Threat authors install a backdoor in Microsoft Internet Information Services (IIS) Windows web server installations that are not detected by some online file scanning services, according to Kaspersky researchers.
They also warn that IIS servers must undergo “a thorough and dedicated investigation process” for possible compromises.
Dubbed SessionManager, the backdoor is a malicious native code IIS module that can process legitimate HTTP requests that are continuously sent to the server.
According to the report, hackers are exploiting a ProxyLogon vulnerability to insert the module. ProxyLogon is the name of CVE-2021-26855, a vulnerability in Microsoft Exchange Server that allows an attacker to bypass authentication and impersonate the administrator.
“Removing an IIS module as a backdoor allows attackers to maintain persistent, update-resistant, and relatively stealthy access to a targeted organization’s IT infrastructure; whether to collect emails, update other malicious access, or clandestinely manage compromised servers that can be exploited as malicious infrastructure,” Kaspersky researchers said in the report released today.
SessionManager has been used against non-governmental organizations (NGOs), government, military and industrial organizations in Africa, South America, Asia, Europe, Russia and the Middle East, since at least March 2021.
This is just the latest of a number of malicious IIS modules that researchers have seen. In December, Kaspersky reported one it called Owowa because it steals credentials and allows remote command execution from what used to be called Outlook Web App (OWA) and is now known as Outlook on the web.
Malicious modules process threat actors’ seemingly legitimate but specifically crafted HTTP requests, trigger actions based on hidden operator instructions if any, and then transparently pass the request to the server to be handled as expected. any other query. Therefore, these modules are not easily spotted by usual monitoring practices: they do not necessarily initiate suspicious communications to external servers, receive commands via HTTP requests to a server that is specifically exposed to such processes, and their files are often placed in ignore files. locations that contain lots of other legitimate files.

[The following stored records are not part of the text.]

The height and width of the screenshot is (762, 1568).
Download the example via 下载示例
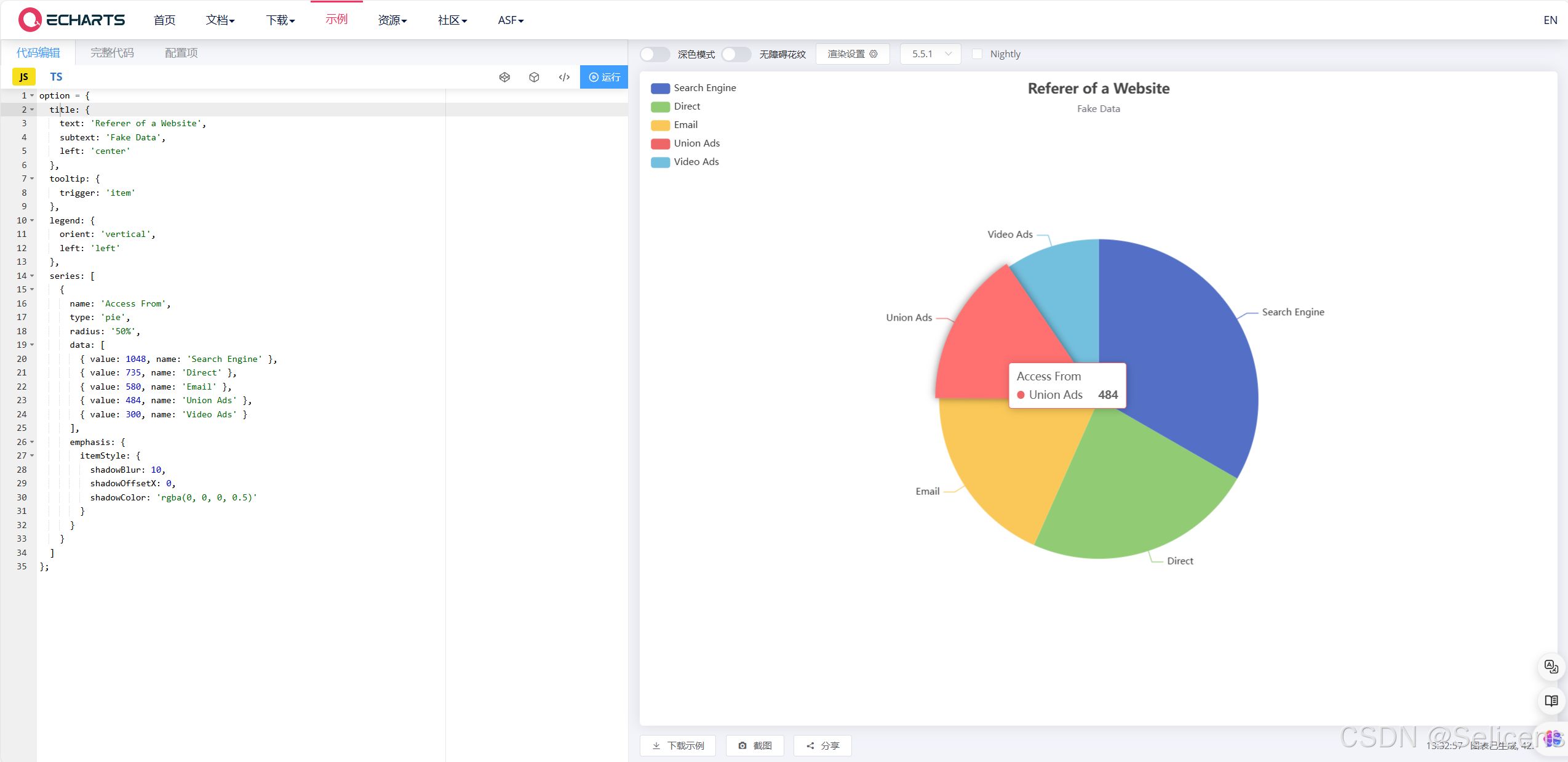point(677,745)
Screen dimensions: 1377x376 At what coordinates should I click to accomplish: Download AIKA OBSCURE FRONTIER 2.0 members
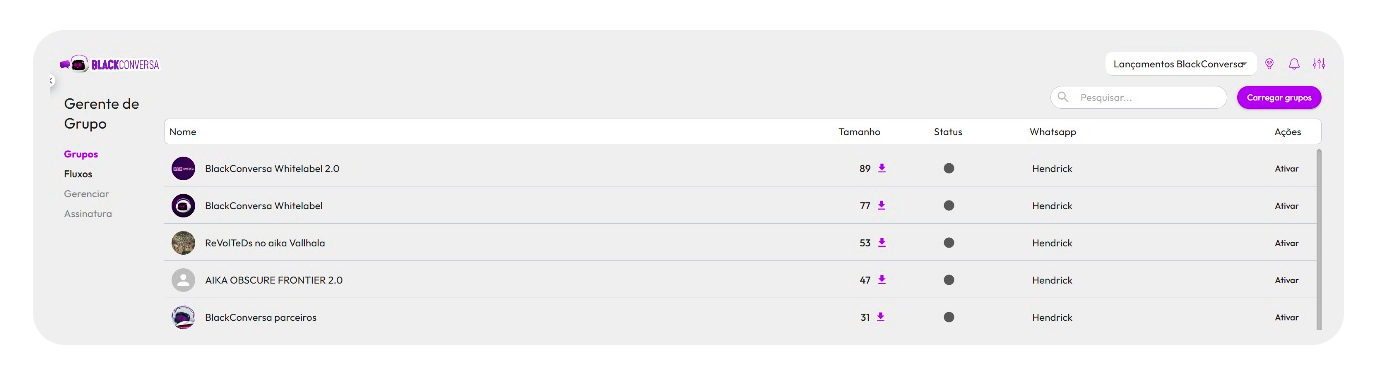(x=882, y=280)
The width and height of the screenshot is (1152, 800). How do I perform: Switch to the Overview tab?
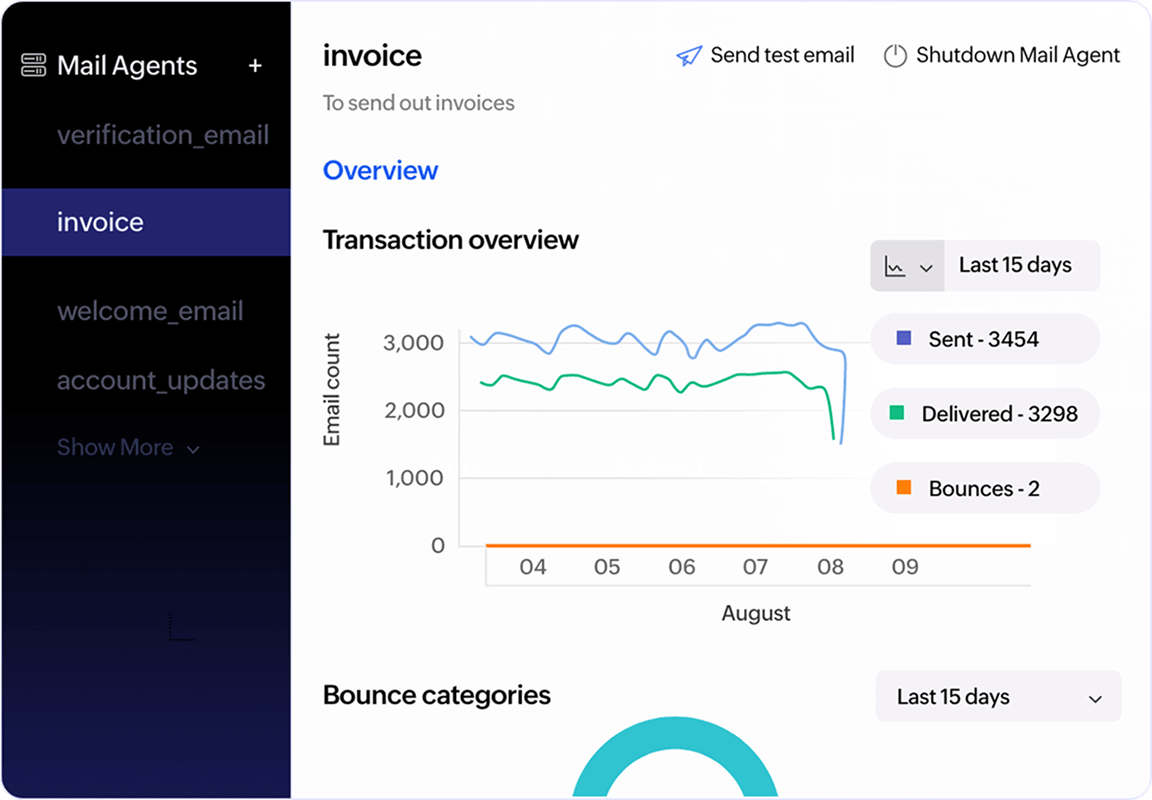380,170
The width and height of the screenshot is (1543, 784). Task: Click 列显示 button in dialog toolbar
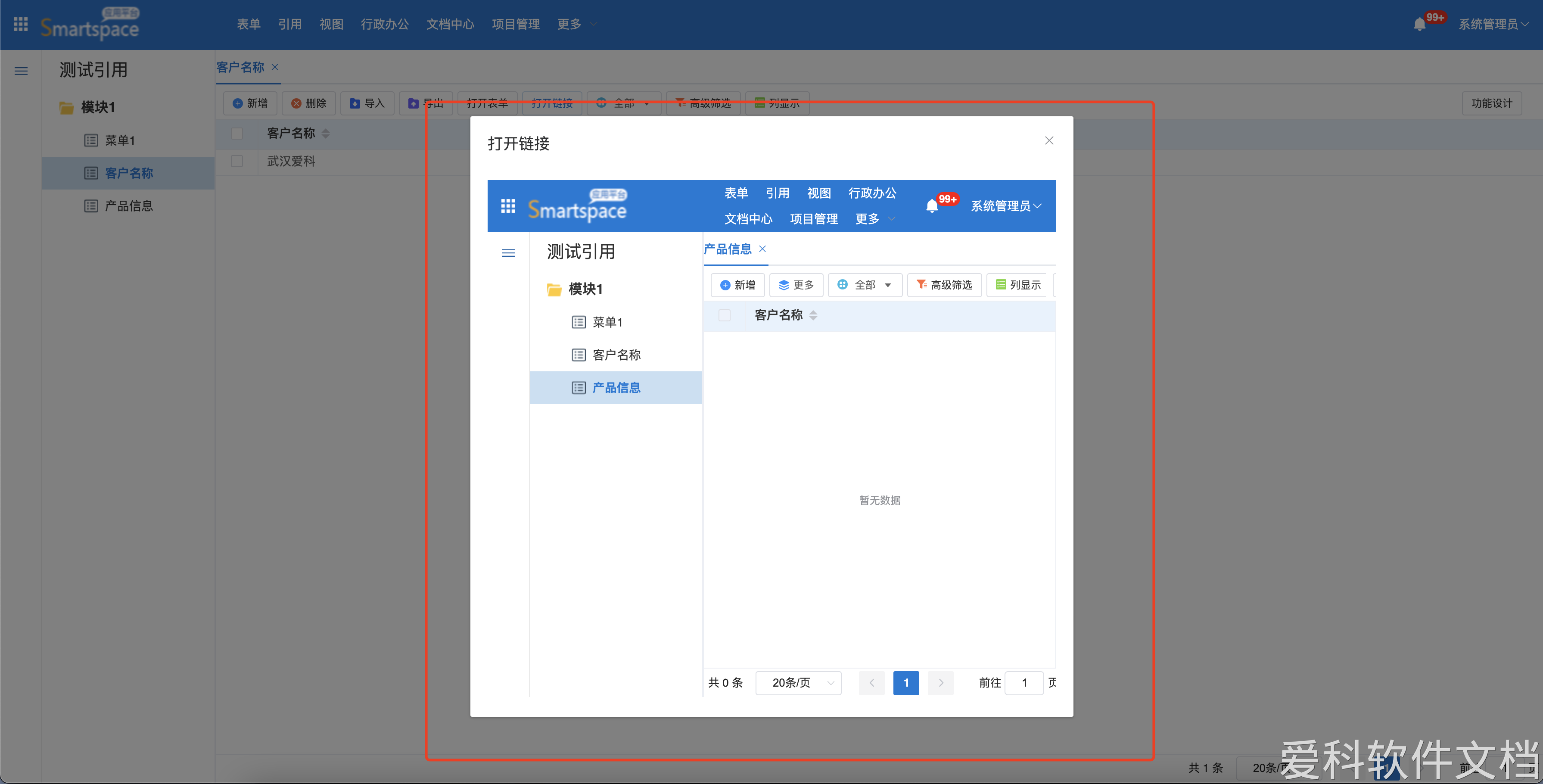tap(1018, 285)
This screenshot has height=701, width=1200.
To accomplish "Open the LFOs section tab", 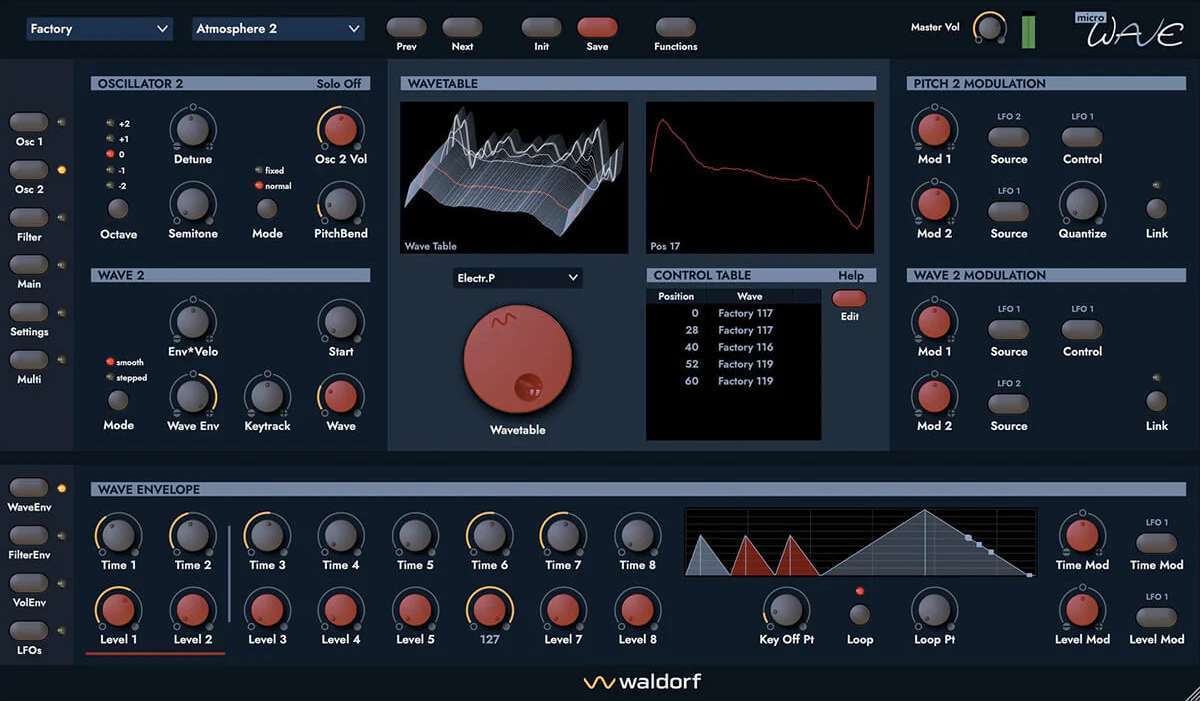I will (x=29, y=631).
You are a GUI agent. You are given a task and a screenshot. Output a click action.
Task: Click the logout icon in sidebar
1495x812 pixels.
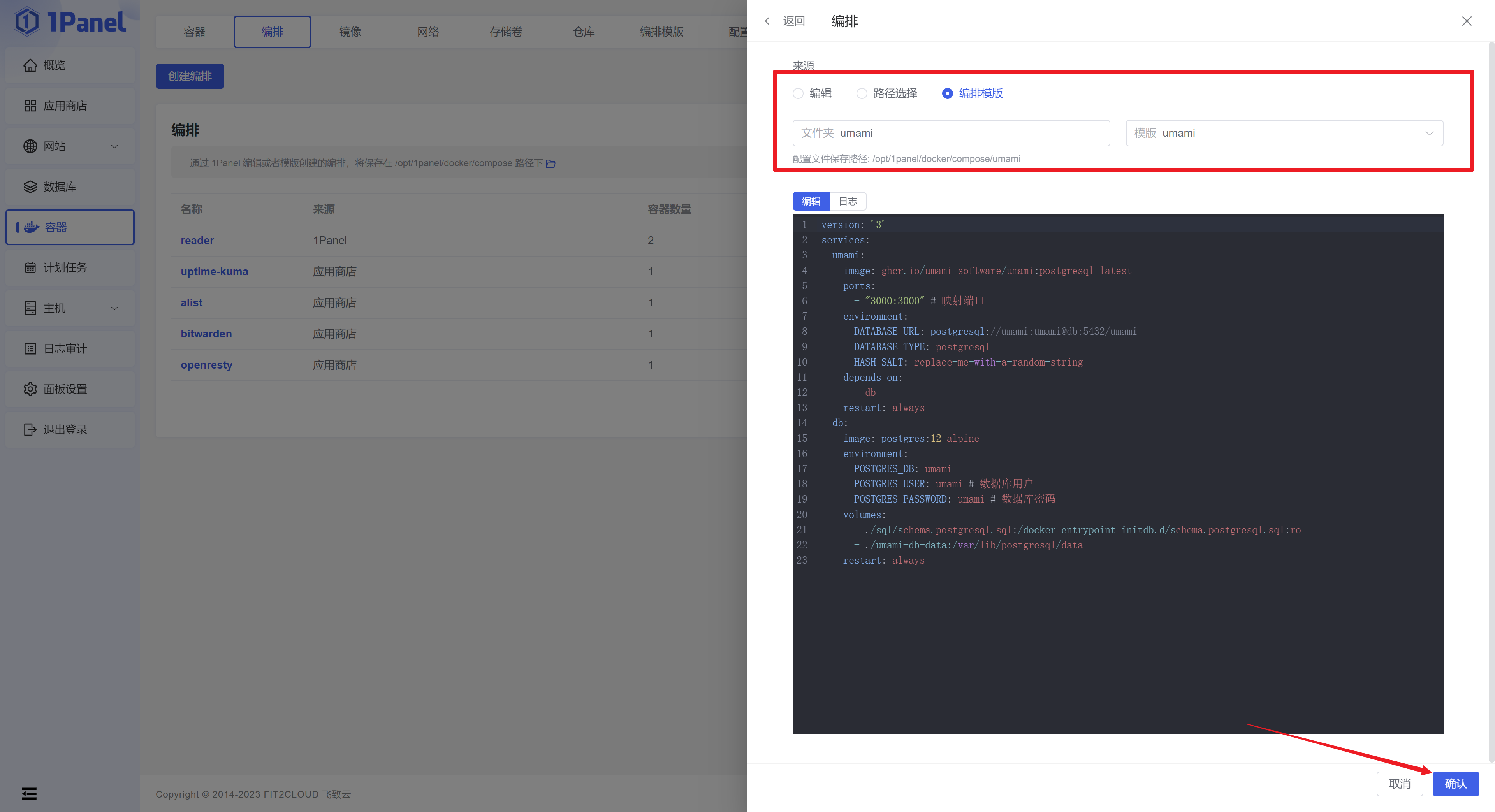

SessionManager offers three features that, when combined, make it a lightweight persistent initial access backdoor, the report says:
- read, write and delete arbitrary files on the compromised server;
- executing arbitrary binaries from the compromised server, also known as “remote command execution”;
- establish connections to arbitrary network endpoints that can be reached by the compromised server, as well as read and write to those connections.
“We can’t stress enough that IIS servers must undergo a thorough and dedicated investigation process after the massive opportunity that ProxyLogon-type vulnerabilities have exposed,” Kaspersky says.
The report says that to find all loaded IIS modules, use the IIS manager GUI or from the IIS command line appcmd. If a malicious module is found, removing it is not enough. Kaspersky recommends investigators
- Take a snapshot of volatile memory on the running system where IIS is running. Seek assistance from forensic and incident response experts as needed;
- shut down the IIS server and, ideally, disconnect the underlying system from publicly accessible networks;
- back up all IIS environment files and logs, to preserve the data for future incident response. Verify that backups can be opened or retrieved successfully;
- Using the IIS manager or the appcmd command tool, remove all references to the identified module from applications and server configurations. Manually review the associated IIS XML configuration files to ensure that any references to malicious modules have been removed. Otherwise, manually remove the references in the XML files;
- update the IIS server and underlying operating system to ensure that no known vulnerabilities remain exposed to attackers;
- restart the IIS server and bring the system back online.
After that, the malicious module, memory snapshot and backups should be analyzed to understand how the identified malicious tools were exploited.